In a recent study by our group, the ability of OMS materials to generate and maintain drug supersaturation was comprehensively investigated for the first time [6]. Dissolution of ritonavir, when loaded into mesoporous SBA-15 silica, led to supersaturated drug solutions in both phosphate buffer and fasted state simulated intestinal fluid (FaSSIF). However, as the formulation dose and theoretical supersaturation ratio (S) was increased, percentage drug release from SBA-15 decreased significantly. Further, complete release of encapsulated drug cargo was never achieved. A dynamic adsorption equilibrium between drug adsorbed to SBA-15 and free drug in the supersaturated solution was hypothesized, in which the equilibrium shifts towards greater drug adsorption at higher formulation doses (which lead to higher S) and incomplete drug release occurs:
Our observations were supported by previous research that also demonstrated incomplete drug release from OMS under supersaturating conditions [3,[12], [13], [14], [15], [16], [17], [18]], and likewise, proposed a dynamic adsorption equilibrium to be responsible [12]. Given that the solution is supersaturated, the equilibrium between OMS and poorly water-soluble drug is a metastable equilibrium, since a lower energy state can be achieved via drug crystallization. The large SSA of OMS leads to a high surface free energy, and the equilibrium shift as S increases is likely attributable to a reduction in solute chemical potential as drug molecules adsorb to OMS in a more thermodynamically stable state [[7], [8], [9], [10]]; it should be noted that adsorption thus provides an alternate pathway to crystallization to lower the solute chemical potential. In the context of developing effective supersaturating drug delivery systems that enhance drug absorption in vivo, this adsorption phenomenon has important implications for the use of OMS materials. Further investigations are therefore warranted.
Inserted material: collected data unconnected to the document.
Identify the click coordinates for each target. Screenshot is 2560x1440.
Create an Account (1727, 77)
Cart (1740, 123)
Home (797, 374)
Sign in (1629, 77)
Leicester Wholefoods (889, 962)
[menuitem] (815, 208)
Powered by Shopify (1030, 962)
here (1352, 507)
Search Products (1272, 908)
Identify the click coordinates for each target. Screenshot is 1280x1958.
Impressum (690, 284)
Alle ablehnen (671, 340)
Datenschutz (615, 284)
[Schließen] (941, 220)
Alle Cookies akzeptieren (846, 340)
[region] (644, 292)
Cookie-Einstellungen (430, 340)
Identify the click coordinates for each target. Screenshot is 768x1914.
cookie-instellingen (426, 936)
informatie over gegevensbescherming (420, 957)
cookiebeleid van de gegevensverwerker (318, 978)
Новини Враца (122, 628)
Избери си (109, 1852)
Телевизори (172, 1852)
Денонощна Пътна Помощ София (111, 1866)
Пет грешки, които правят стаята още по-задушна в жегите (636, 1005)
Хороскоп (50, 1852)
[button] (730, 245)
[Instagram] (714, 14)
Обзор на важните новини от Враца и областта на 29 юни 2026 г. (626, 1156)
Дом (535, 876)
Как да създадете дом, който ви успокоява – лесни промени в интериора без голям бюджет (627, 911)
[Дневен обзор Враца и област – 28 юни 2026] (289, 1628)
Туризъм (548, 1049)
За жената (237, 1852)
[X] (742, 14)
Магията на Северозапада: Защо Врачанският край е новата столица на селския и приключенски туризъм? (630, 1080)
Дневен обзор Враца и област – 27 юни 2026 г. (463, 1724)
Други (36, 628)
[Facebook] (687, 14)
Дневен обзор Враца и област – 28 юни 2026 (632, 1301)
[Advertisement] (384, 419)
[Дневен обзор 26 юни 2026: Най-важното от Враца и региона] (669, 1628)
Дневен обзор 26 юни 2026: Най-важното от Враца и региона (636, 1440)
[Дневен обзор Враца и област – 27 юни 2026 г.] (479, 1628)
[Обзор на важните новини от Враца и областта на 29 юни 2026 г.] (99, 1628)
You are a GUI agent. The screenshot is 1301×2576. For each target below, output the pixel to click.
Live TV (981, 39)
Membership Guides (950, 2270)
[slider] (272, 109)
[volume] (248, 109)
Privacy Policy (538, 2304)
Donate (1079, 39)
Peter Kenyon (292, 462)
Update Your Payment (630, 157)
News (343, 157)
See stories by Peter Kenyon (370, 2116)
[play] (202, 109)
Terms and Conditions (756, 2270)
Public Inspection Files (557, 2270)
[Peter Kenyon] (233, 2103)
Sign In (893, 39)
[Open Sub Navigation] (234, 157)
Importantly, several studies have characterized the physical state of drug molecules loaded in OMS materials, as well as the specific molecular interactions between drug molecules and silica in the solid state [[19], [20], [21], [22]]. However, the thermodynamics of drug-loaded OMS formulations in solution are poorly explored/understood. Few studies have examined the adsorption of drug molecules from solution by SBA-15 in the context of oral drug delivery. A recent study by McCarthy et al. explored the role of drug adsorption by porous (SBA-15) and nonporous (Aerosil 200) silica during in vitro dissolution under sink conditions [23], and Bui et al. examined the adsorption of five select drug molecules from solution by SBA-15 particles [24]. Both studies reported incomplete drug dissolution/desorption, supporting the notion that drug adsorption by SBA-15 is not completely reversible due to strong interactions with the silica surface. Critically, both of these studies examined drug adsorption by SBA-15 at a range of concentrations below the equilibrium crystalline solubility of the drug i.e. under “sink” conditions. To the best of our knowledge, drug adsorption from solution by OMS materials under supersaturating conditions has not been investigated. Given that these dosage forms are increasingly being employed for poorly water-soluble drug delivery, and that a major mechanism behind improved bioavailability is thought to be supersaturation generation, this is a key gap in our understanding of OMS delivery systems.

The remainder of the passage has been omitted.